> [SUPPLIED ENTRIES]
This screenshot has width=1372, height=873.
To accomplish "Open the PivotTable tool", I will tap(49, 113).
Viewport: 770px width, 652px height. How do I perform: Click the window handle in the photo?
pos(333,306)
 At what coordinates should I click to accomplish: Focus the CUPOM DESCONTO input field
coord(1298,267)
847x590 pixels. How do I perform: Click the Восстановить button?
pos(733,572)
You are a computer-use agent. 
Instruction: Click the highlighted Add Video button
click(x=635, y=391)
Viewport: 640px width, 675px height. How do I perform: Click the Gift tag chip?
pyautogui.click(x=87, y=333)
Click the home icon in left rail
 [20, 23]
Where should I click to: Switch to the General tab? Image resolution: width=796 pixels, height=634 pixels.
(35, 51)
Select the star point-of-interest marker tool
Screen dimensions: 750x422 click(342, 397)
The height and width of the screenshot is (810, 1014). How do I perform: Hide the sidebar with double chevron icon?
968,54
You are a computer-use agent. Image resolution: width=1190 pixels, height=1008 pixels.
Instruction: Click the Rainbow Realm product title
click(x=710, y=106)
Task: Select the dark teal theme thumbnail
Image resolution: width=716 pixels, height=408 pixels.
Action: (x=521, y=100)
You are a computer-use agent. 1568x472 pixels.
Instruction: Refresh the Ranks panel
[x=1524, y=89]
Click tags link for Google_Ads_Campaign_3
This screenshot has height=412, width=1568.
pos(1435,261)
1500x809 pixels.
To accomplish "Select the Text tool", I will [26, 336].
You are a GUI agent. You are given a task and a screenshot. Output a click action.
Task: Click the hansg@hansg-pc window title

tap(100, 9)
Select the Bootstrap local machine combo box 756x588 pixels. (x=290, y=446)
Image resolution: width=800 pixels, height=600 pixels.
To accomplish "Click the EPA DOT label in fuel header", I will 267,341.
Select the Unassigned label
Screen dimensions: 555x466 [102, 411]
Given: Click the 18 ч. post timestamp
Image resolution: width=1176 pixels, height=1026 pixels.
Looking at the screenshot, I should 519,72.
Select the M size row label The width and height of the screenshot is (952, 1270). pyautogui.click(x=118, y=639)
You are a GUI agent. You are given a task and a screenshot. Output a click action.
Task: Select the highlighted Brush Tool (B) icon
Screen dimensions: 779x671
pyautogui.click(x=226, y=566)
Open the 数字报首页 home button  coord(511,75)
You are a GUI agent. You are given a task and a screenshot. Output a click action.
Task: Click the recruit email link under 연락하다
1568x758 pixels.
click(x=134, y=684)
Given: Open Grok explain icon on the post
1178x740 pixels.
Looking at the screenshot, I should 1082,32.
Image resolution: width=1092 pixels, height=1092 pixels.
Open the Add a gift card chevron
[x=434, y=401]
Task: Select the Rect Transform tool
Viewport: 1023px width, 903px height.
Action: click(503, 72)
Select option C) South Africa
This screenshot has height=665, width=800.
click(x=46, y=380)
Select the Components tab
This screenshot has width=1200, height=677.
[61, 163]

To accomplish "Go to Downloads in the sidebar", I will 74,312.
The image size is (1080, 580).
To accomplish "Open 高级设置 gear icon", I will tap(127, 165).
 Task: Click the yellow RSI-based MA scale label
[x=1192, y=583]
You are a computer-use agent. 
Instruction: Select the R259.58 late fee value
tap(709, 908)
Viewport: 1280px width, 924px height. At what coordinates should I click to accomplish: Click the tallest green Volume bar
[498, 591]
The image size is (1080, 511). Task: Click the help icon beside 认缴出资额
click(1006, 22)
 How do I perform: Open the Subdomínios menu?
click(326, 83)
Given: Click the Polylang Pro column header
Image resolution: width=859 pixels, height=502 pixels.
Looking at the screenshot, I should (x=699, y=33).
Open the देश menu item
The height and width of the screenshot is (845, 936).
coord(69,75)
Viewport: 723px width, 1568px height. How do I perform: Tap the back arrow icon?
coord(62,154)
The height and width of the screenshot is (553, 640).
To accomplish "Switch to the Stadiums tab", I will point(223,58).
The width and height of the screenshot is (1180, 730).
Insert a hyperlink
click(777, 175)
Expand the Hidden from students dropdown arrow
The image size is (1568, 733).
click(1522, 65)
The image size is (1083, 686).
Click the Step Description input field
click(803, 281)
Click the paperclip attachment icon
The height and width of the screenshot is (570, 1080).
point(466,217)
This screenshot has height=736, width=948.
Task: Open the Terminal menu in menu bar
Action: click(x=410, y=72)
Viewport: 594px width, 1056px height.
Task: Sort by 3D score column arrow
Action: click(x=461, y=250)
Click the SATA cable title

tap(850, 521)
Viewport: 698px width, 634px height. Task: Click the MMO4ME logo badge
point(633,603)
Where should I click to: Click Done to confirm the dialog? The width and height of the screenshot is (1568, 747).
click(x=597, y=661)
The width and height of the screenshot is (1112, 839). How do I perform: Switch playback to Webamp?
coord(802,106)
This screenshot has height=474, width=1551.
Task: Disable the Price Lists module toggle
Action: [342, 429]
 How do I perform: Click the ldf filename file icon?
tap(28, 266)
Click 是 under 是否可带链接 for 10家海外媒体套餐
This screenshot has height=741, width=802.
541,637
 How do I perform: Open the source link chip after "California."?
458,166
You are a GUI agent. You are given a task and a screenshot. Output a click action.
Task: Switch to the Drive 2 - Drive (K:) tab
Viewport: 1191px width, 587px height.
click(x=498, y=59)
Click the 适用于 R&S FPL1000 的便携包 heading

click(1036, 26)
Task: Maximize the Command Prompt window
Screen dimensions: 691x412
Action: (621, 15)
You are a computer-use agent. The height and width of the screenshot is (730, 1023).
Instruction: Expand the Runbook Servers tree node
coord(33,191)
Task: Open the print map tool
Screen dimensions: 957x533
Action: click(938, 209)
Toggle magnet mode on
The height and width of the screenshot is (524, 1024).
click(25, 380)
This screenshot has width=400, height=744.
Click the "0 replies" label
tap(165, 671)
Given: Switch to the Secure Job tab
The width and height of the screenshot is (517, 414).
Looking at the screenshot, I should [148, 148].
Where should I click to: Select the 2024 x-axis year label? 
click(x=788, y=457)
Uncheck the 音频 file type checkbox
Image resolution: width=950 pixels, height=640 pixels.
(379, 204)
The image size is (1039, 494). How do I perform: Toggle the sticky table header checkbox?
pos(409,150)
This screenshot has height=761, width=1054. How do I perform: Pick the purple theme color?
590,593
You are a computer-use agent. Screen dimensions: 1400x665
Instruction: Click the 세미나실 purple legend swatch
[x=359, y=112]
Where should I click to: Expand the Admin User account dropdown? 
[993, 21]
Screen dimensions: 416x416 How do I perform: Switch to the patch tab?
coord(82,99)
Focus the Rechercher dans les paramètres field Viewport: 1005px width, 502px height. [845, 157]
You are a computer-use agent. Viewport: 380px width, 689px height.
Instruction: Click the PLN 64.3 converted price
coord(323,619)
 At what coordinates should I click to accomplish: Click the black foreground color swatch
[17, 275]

> [EXERCISE DIRECTIONS] Filter the listing above down to the lines that contain the word "post".

> [WRITTEN ANSWER]
Given: Click the 18 ч. post timestamp
Given: Open Grok explain icon on the post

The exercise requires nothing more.